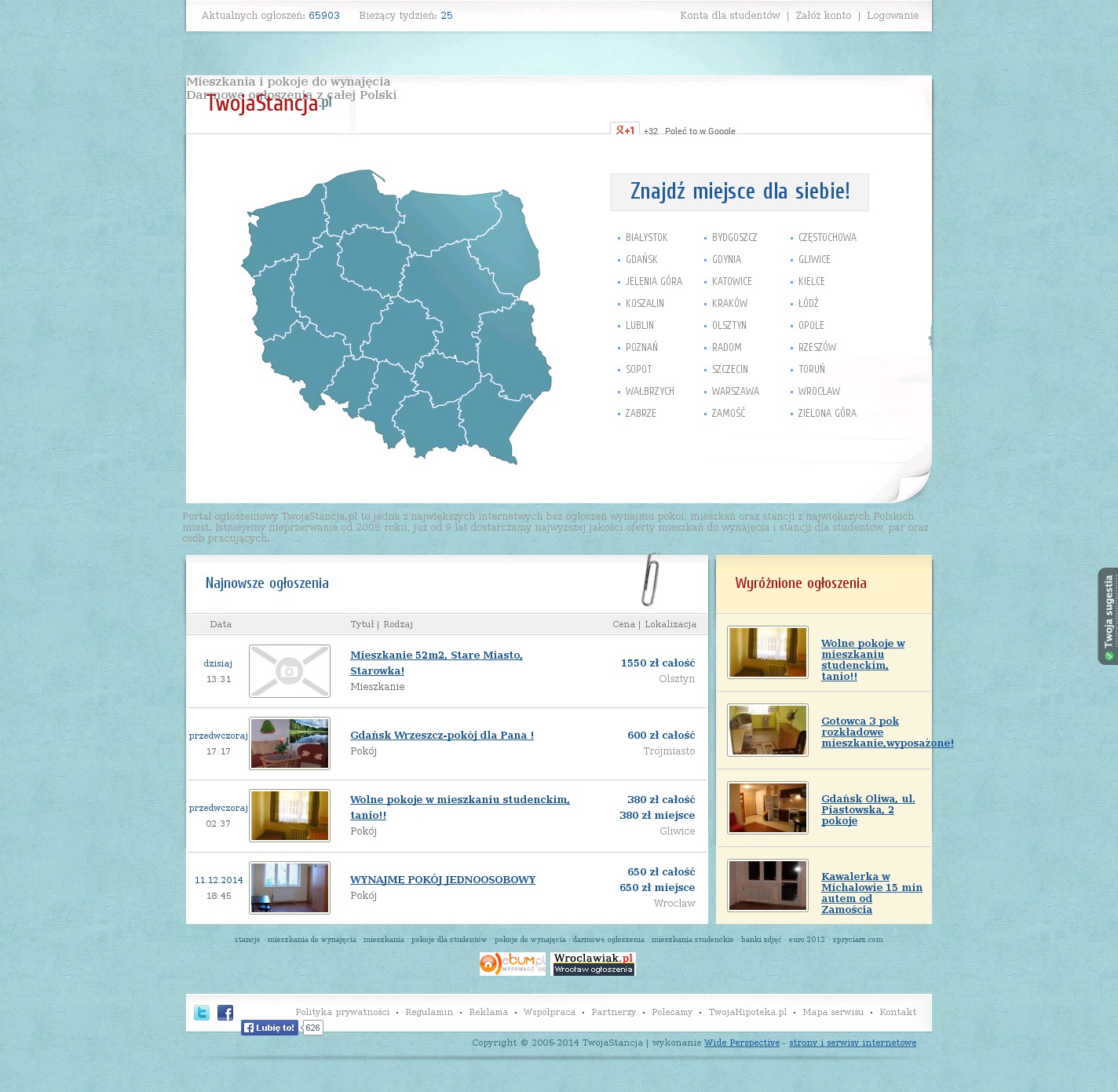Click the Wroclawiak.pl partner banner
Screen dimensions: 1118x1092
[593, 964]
********************
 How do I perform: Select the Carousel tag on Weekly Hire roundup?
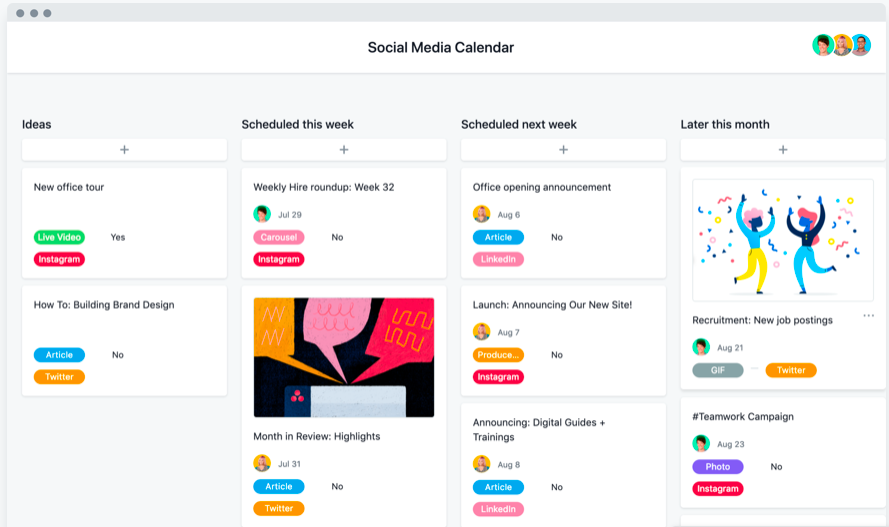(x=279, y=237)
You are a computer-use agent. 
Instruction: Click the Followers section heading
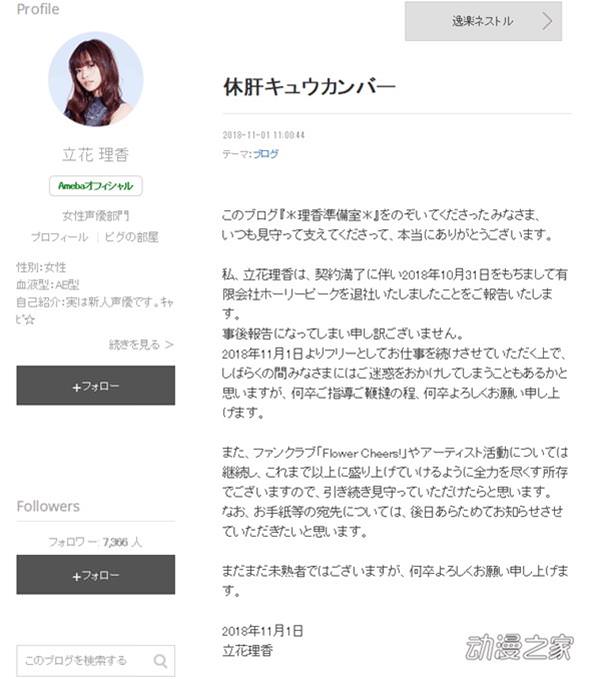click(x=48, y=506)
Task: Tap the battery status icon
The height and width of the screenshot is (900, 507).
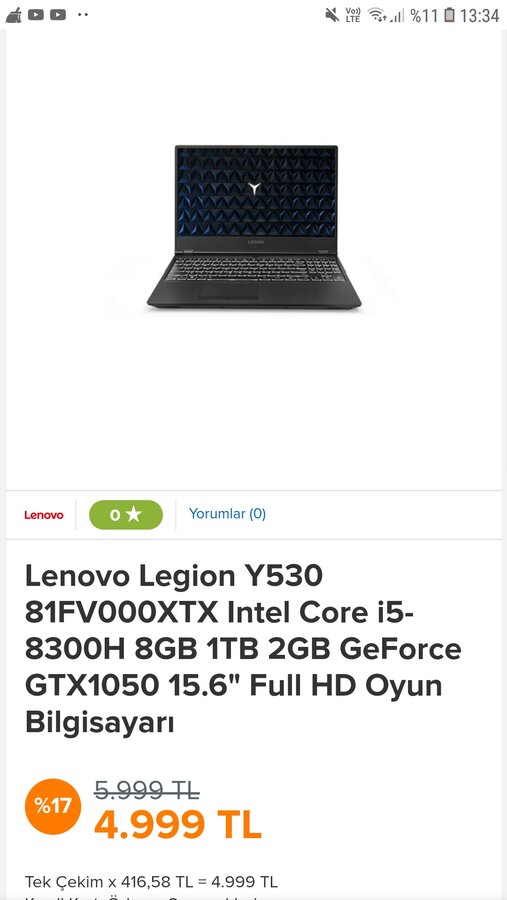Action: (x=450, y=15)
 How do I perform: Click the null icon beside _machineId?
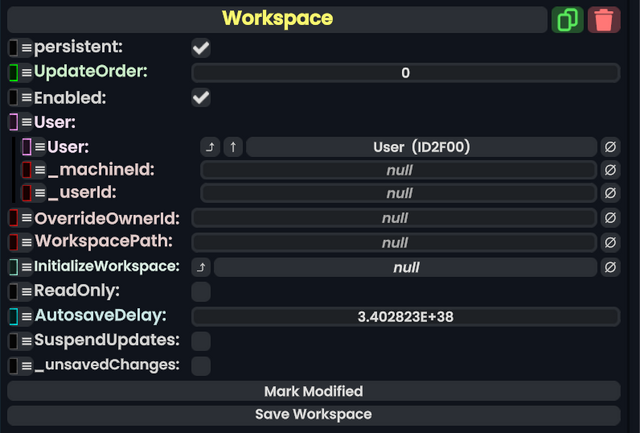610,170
********************
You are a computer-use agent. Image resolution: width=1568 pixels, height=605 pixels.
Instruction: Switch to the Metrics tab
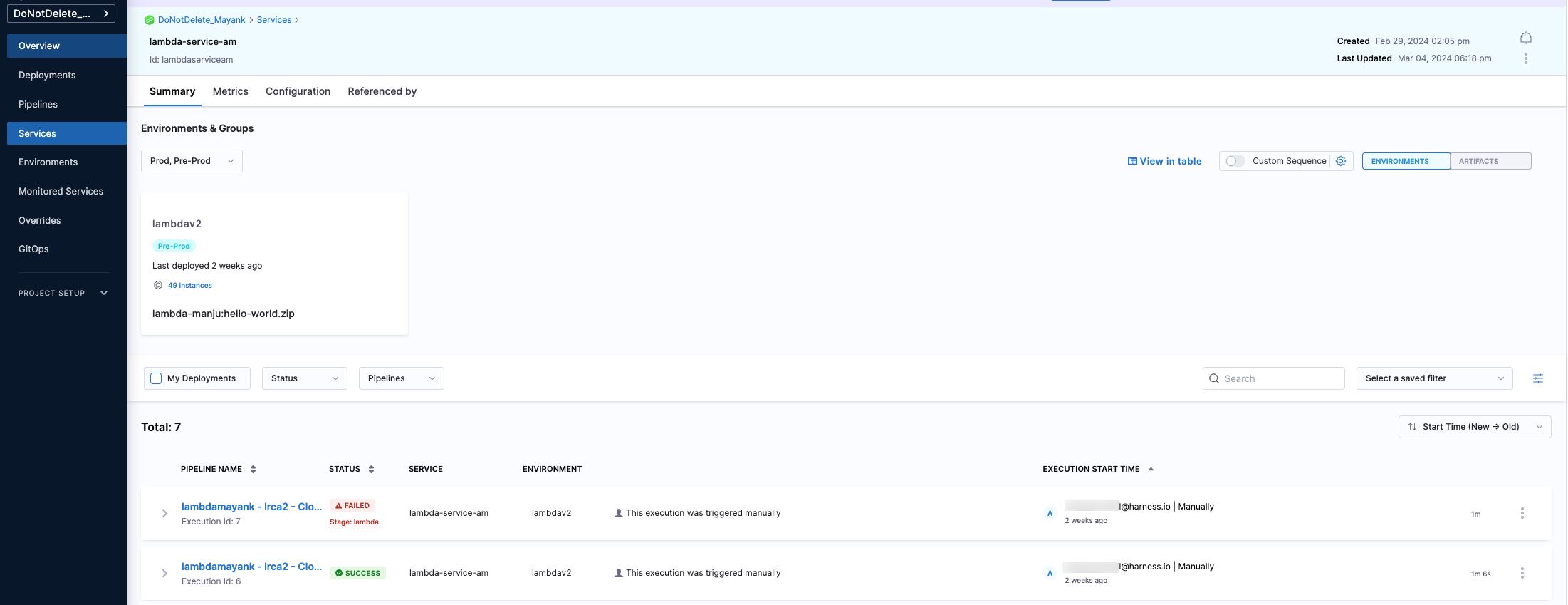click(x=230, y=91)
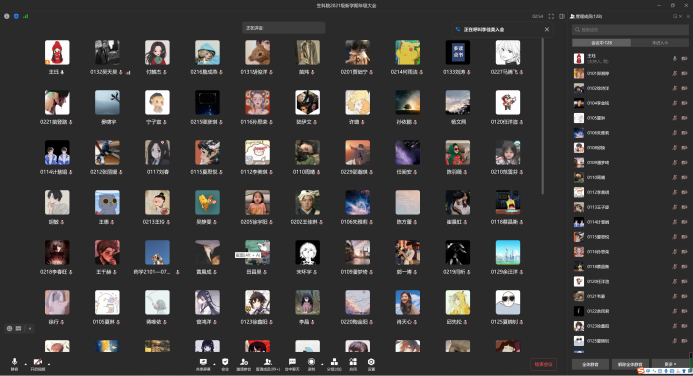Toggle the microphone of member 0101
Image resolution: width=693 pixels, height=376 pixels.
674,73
********************
EXERCISE GOAL: Look through the records and gather each line with the word "computer".

PROBLEM SOLUTION:
You are a computer-use agent. 
You are a computer-use agent. Image resolution: width=1568 pixels, height=605 pixels.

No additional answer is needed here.